This package uses the ranger
package [1] to do fast missing value imputation by chained random forests, see [2] and [3]. Between the iterative model fitting, we offer the option of using predictive mean matching. This firstly avoids the imputation with values not present in the original data (like a value 0.3334 in 0-1 coded variable). Secondly, predictive mean matching tries to raise the variance in the resulting conditional distributions to a realistic level. This would allow e.g. to do multiple imputation when repeating the call to missRanger
.
Please check the help ?missRanger
for how to call the function and to see all options.
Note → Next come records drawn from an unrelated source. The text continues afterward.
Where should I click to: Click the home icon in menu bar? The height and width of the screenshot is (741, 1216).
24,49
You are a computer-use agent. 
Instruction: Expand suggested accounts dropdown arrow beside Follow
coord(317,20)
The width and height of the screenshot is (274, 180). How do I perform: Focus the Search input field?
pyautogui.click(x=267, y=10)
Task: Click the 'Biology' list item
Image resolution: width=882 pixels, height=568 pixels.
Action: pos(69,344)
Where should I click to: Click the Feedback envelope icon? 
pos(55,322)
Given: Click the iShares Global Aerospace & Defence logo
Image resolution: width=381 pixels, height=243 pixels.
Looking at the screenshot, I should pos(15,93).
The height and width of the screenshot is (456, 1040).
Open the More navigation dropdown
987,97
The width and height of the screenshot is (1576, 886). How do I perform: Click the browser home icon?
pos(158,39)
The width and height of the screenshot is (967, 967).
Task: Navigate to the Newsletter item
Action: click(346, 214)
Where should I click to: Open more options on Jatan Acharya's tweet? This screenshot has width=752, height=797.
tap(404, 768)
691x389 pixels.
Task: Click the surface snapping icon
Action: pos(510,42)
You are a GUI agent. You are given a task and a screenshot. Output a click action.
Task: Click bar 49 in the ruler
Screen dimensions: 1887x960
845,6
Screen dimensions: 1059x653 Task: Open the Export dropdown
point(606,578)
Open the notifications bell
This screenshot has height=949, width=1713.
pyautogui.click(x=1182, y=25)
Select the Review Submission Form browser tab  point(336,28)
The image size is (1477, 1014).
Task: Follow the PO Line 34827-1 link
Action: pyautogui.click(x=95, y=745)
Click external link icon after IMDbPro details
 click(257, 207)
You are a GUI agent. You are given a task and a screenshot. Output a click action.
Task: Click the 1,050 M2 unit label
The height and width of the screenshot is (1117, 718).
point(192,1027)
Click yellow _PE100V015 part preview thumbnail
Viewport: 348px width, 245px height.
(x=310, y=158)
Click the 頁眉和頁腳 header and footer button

The below example first generates a data set with about 10% missing values in each column. Then those gaps are filled by missRanger
. In the end, the resulting data frame is displayed.
library(missRanger)
# Generate data with missing values in all columns
irisWithNA <- generateNA(iris)
# Impute missing values with missRanger
irisImputed <- missRanger(irisWithNA, pmm.k = 3)
# Check results
head(irisImputed)
head(irisWithNA)
head(iris)
[1] Wright, M. N. & Ziegler, A. (2016). ranger: A Fast Implementation of Random Forests for High Dimensional Data in C++ and R. Journal of Statistical Software, in press. http://arxiv.org/abs/1508.04409.
[2] Stekhoven, D.J. and Buehlmann, P. (2012), 'MissForest - nonparametric missing value imputation for mixed-type data', Bioinformatics, 28(1) 2012, 112-118, doi: 10.1093/bioinformatics/btr597
[3] Van Buuren, S., Groothuis-Oudshoorn, K. (2011). mice: Multivariate Imputation by Chained Equations in R. Journal of Statistical Software, 45(3), 1-67. http://www.jstatsoft.org/v45/i03/